March 7 (Bloomberg) -- Nestle Nigeria Plc, the West African nation’s largest food company by market value, dropped to the lowest in more than two weeks after forecasting second-quarter profit below investors’ expectations.
The shares fell for a second day, sliding 3.3 percent to 849 naira by 1:58 p.m. in Lagos, Nigeria’s commercial capital, the lowest intraday level since Feb. 18.
Nestle expects an after-tax profit of 5.04 billion naira ($31.6 million) from April to June this year, with revenue seen at 31.75 billion naira, it said in a statement to the Nigerian Stock Exchange yesterday.
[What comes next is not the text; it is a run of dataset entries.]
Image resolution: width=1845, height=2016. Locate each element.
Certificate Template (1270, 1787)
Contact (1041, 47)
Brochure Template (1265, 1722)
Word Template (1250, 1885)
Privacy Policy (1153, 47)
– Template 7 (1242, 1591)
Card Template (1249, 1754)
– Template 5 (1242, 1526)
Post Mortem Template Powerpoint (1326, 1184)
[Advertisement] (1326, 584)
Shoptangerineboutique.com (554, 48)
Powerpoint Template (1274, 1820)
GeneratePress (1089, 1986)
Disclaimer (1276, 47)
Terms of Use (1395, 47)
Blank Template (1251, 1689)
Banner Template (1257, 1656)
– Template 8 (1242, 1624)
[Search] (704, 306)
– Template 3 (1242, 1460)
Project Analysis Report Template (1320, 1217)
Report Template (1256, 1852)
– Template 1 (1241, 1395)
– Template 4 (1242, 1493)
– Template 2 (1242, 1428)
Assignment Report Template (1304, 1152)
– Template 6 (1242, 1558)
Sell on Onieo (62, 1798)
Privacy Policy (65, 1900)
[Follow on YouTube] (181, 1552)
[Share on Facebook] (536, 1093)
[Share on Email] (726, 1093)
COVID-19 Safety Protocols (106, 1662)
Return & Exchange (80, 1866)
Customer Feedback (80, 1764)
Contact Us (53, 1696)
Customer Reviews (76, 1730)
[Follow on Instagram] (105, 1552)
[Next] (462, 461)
First-half profit last year was 9.85 billion naira, on sales of 56.7 billion naira.
“Investors are expecting about 7 billion naira profit per quarter for the company to exceed last year’s performance and sustain a high price,” David Adonri, chief executive officer of Lagos-based Lambeth Trust and Investment Co., said by telephone today.
Nestle said Feb. 20 it will pay a dividend of 18.50 naira a share as net income for the year through December climbed 28 percent to 21.1 billion naira.
The company’s shares have risen 21 percent this year, compared with 17 percent for the Nigerian Stock Exchange All-Share Index.